Tadeusz "Tad" W. Patzek is a Polish-American chemical engineer and physicist.

== Education ==
Patzek was born in Gliwice, Poland, on 26 November 1951. Between 1969 and 1974, he studied chemical process engineering at the Department of Chemistry of The Silesian Technical University in Gliwice. In parallel, Patzek studied applied physics at the Department of Mathematics and Physics. After obtaining an MS degree in chemical engineering, Patzek started PhD work at the Chemical Engineering Center of the Polish Academy of Sciences in Gliwice. As a PhD student, Patzek won a Fulbright Scholarship to the US, and enrolled for the 1978/79 academic year at the Department of Chemical Engineering & Materials Science of the University of Minnesota.

== Professional career ==
Tad Patzek is a professor and petroleum industry analyst at King Abdullah University of Science and Technology (KAUST) in Thuwal, Saudi Arabia.
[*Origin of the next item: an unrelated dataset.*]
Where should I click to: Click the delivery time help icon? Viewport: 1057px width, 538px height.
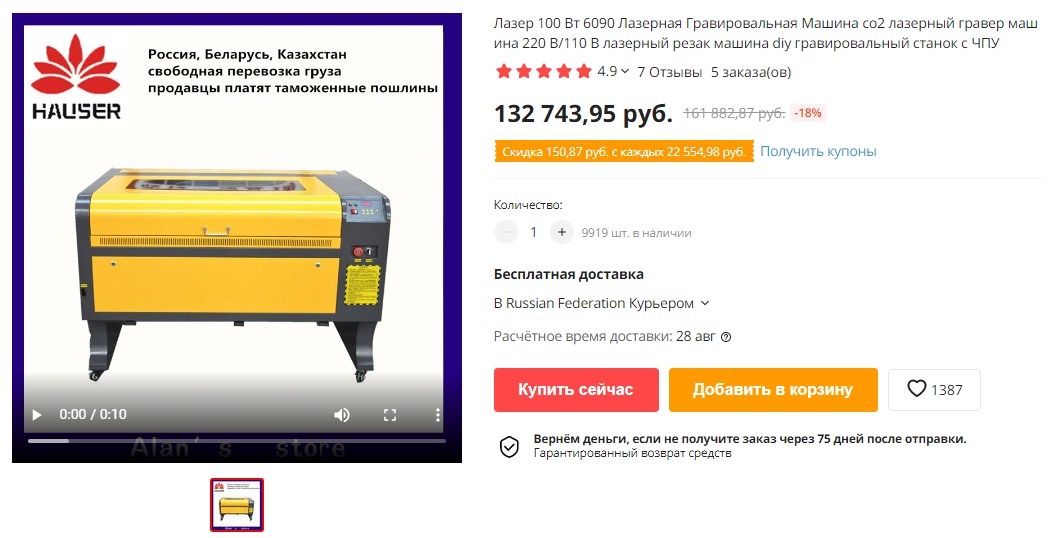click(726, 337)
Until December 2014, he was the Lois K. and Richard D. Folger Leadership Professor and Chairman of the Department of Petroleum and Geosystems Engineering at the University of Texas at Austin. He also held the Cockrell Family Regents Chair. Between 1990 and 2008, Patzek was a Professor of Geoengineering at the University of California, Berkeley. Patzek is also a Presidential Full Professor in Poland.

Patzek briefed Congress on the BP Deepwater Horizon well disaster in the Gulf, and was a frequent guest on NPR, ABC, BBC, CNN, and CBS. In January 2011, Patzek became a member of the Ocean Energy Safety Advisory Committee for the United States Department of Interior's Bureau of Safety and Environmental Enforcement (BSEE). He co‐wrote a popular book with historian Joseph Tainter, Drilling Down: The Gulf Debacle and our Energy Dilemma.

Since 2003, Patzek has engaged in the study of sustainability and industrial agricultural and agrofuel systems, all viewed through the lens of ecology and thermodynamics. In 2007, Patzek participated in the OECD ministerial meetings in Paris that coped with the new biofuel mandates established in the US.

One of the focal points of Patzek's research has been an effort to obtain realistic assessments of oil, gas, and coal production. This work includes new forms of Decline curve analysis, making predictions for the next several decades of production from gas shales.

Patzek has coauthored some 300 papers and reports.

==Awards==
Patzek, Frank Male, and Michael Marder received the 2013 Cozzarelli Prize from the National Academy of Sciences for the best paper, "Gas production in the Barnett Shale obeys a simple scaling law", in the engineering and applied sciences category.